# YOUR TASK:
For this exercise, restate every line below word for word and drop the images.

# INPUT FOR THIS TASK:
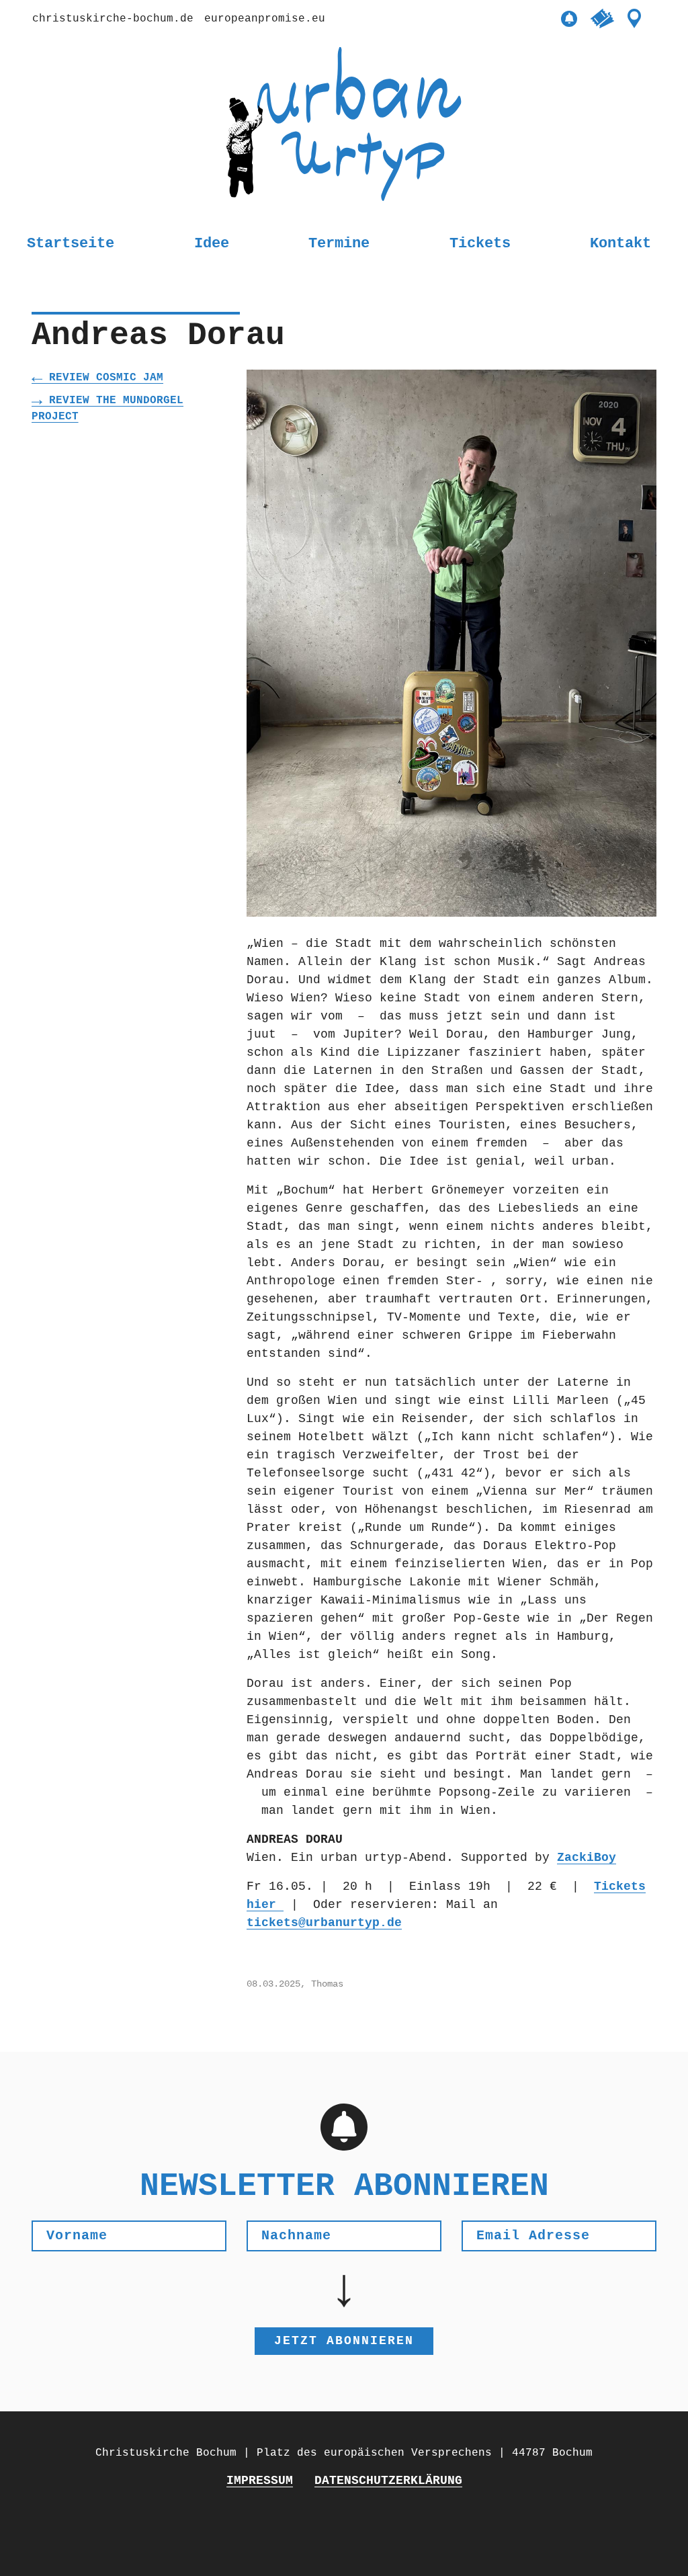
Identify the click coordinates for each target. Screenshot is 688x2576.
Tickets (480, 243)
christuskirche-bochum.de (113, 19)
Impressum (259, 2480)
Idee (211, 243)
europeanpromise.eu (264, 19)
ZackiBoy (586, 1857)
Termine (339, 243)
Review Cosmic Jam (106, 378)
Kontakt (620, 243)
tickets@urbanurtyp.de (324, 1922)
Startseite (70, 243)
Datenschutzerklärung (388, 2480)
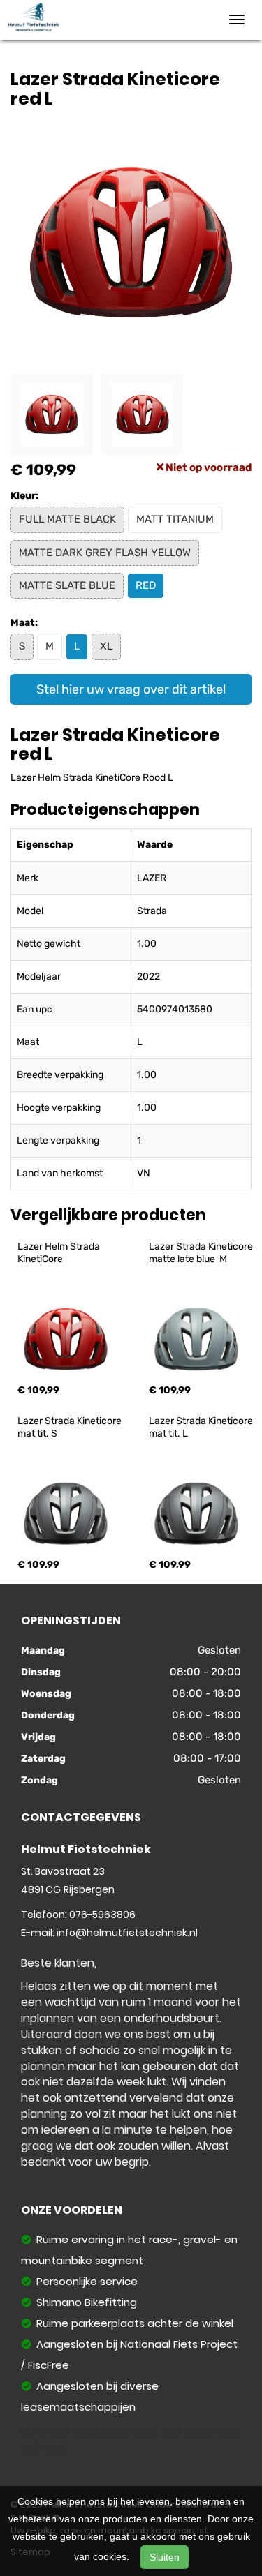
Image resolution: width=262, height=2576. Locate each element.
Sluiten (165, 2557)
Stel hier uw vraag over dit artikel (131, 689)
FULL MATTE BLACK (67, 519)
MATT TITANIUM (175, 519)
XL (106, 646)
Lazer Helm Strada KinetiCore (59, 1253)
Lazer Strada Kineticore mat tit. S (70, 1427)
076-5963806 (102, 1915)
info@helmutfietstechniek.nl (127, 1933)
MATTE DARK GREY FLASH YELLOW (105, 552)
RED (146, 585)
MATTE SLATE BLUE (67, 585)
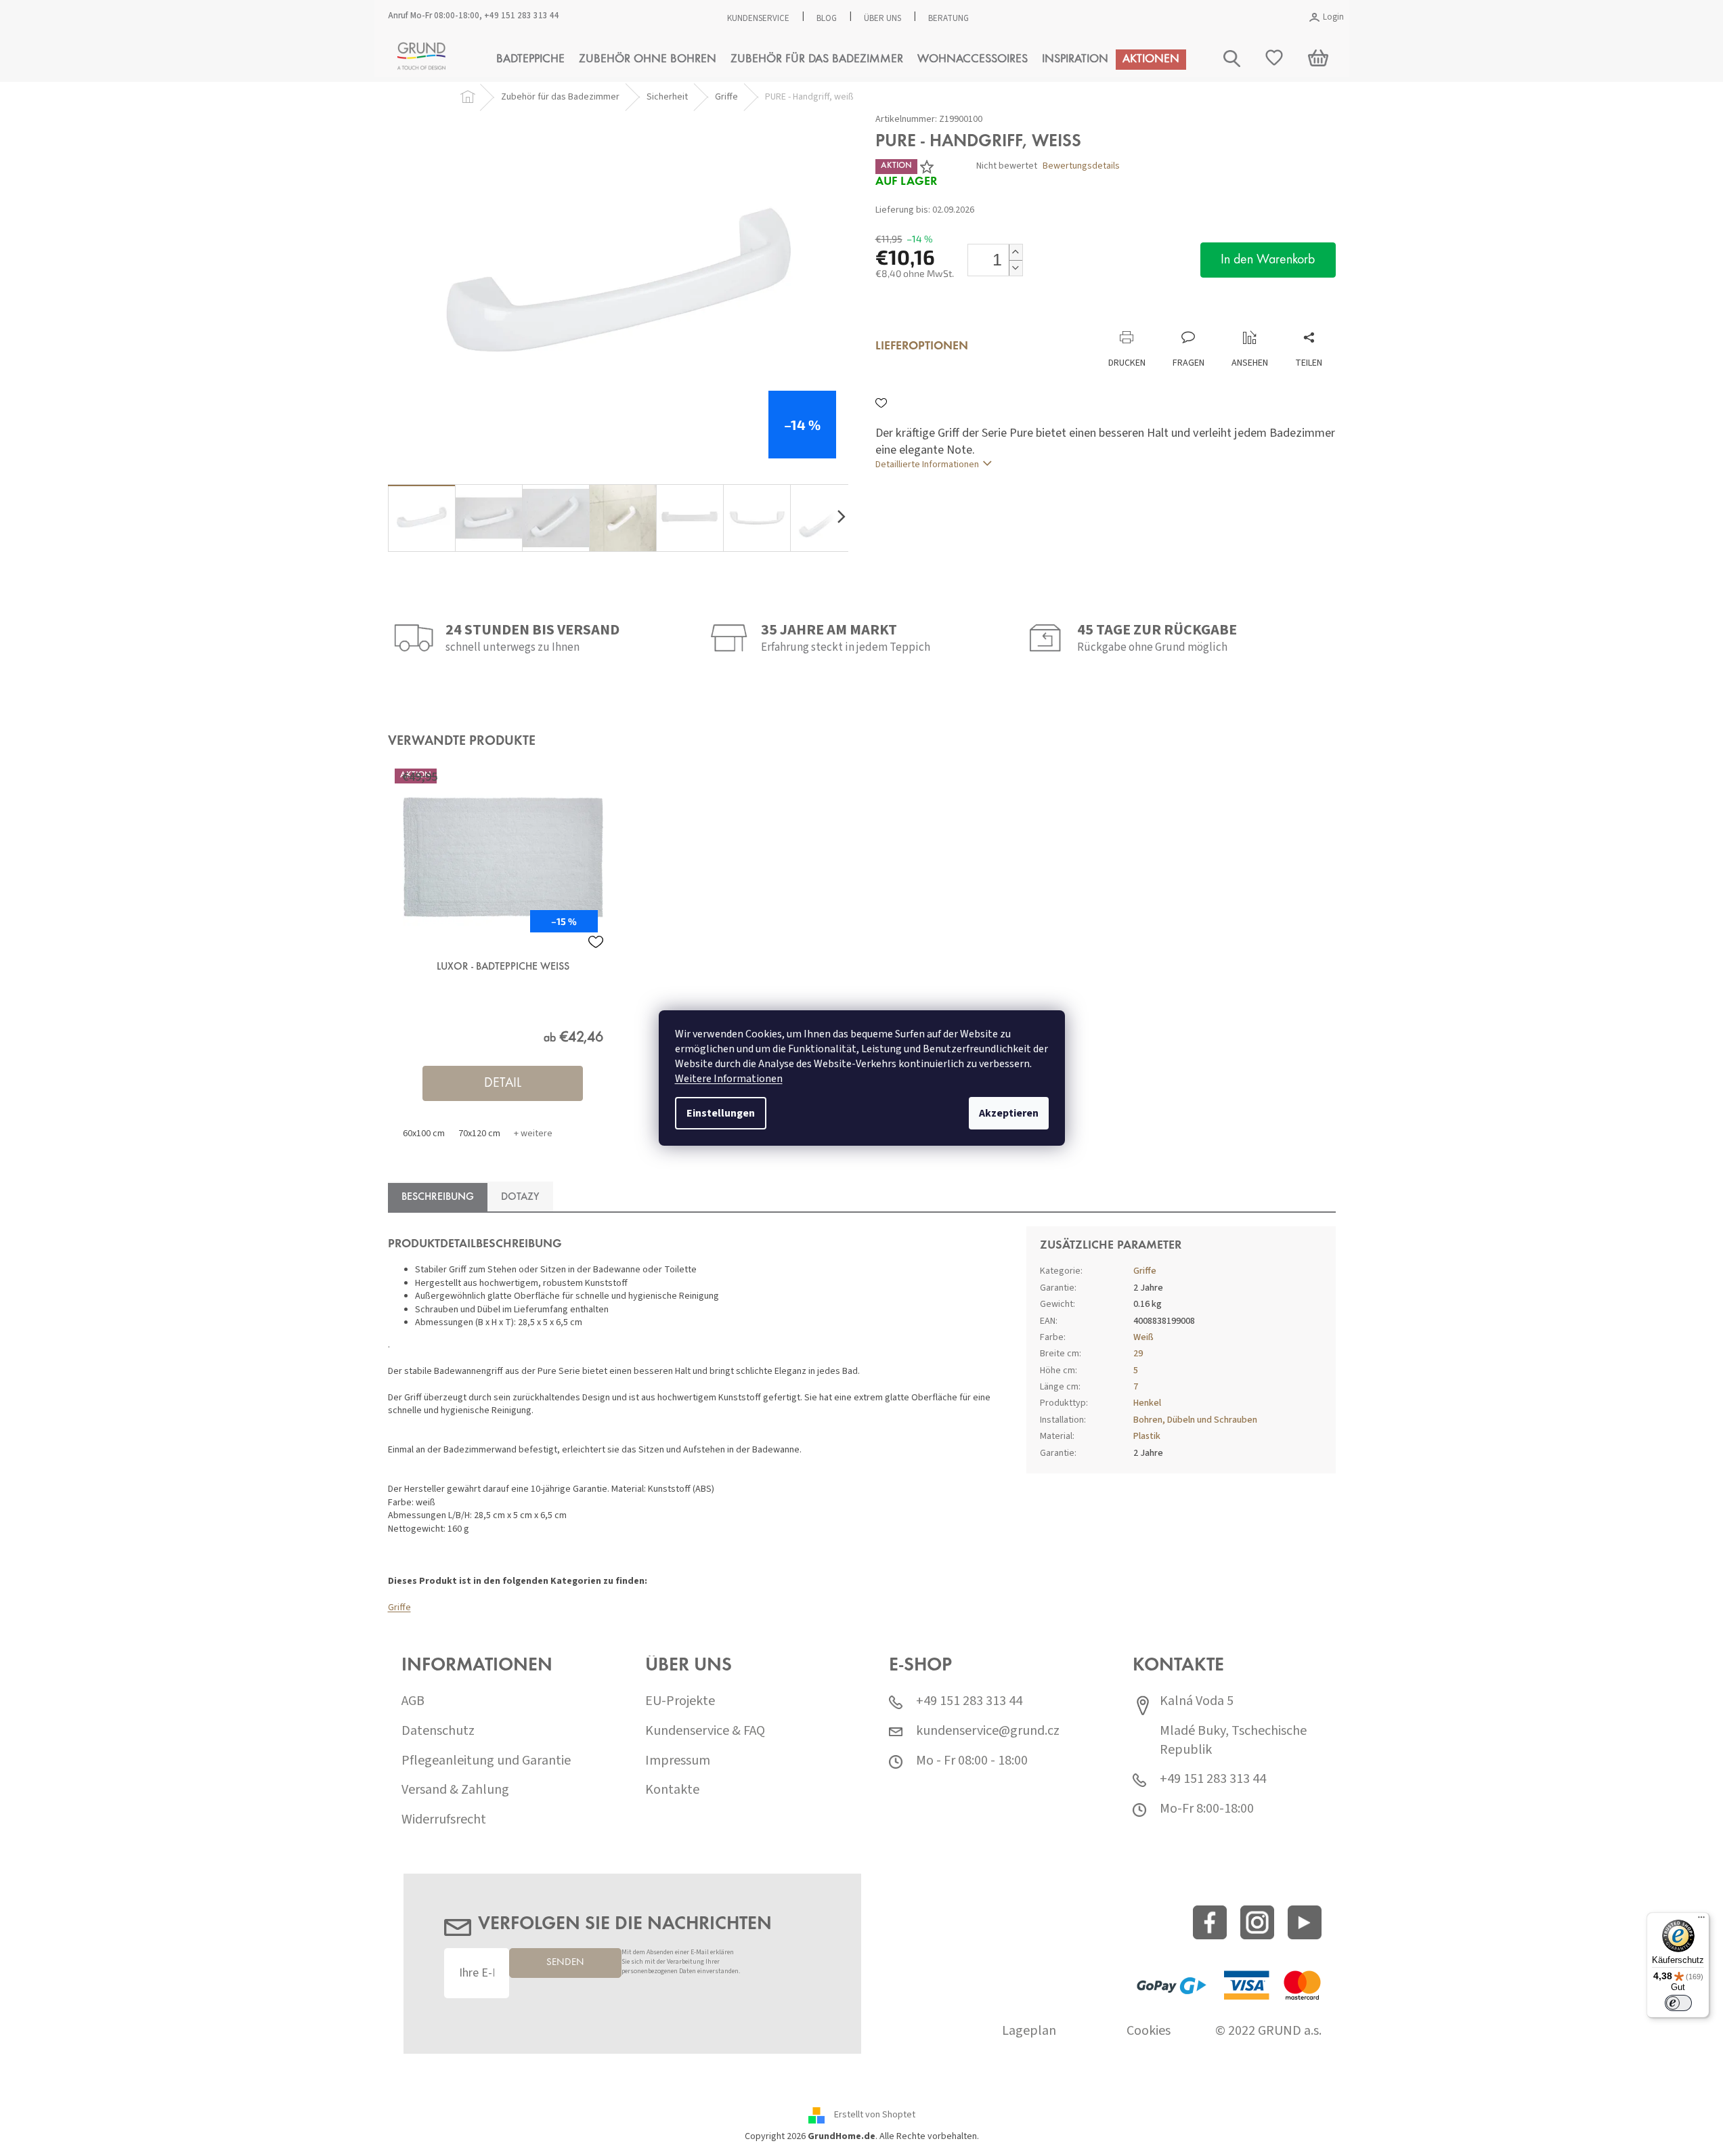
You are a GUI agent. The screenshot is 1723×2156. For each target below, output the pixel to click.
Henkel (1147, 1403)
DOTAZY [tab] (520, 1197)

# SOLVED EXERCISE:
Identify the click coordinates for each target. Screenshot is 688x2576.
Tickets (480, 243)
christuskirche-bochum.de (113, 19)
Impressum (259, 2480)
Idee (211, 243)
europeanpromise.eu (264, 19)
ZackiBoy (586, 1857)
Termine (339, 243)
Review Cosmic Jam (106, 378)
Kontakt (620, 243)
tickets@urbanurtyp.de (324, 1922)
Startseite (70, 243)
Datenschutzerklärung (388, 2480)
Image resolution: width=262, height=2576. Locate each element.
Sluiten (165, 2557)
Stel hier uw vraag over dit artikel (131, 689)
FULL MATTE BLACK (67, 519)
MATT TITANIUM (175, 519)
XL (106, 646)
Lazer Helm Strada KinetiCore (59, 1253)
Lazer Strada Kineticore mat tit. S (70, 1427)
076-5963806 (102, 1915)
info@helmutfietstechniek.nl (127, 1933)
MATTE DARK GREY FLASH YELLOW (105, 552)
RED (146, 585)
MATTE SLATE BLUE (67, 585)
You are a GUI agent. The screenshot is 1723×2156. For each target below, output the pixel to click.
Henkel (1147, 1403)
DOTAZY [tab] (520, 1197)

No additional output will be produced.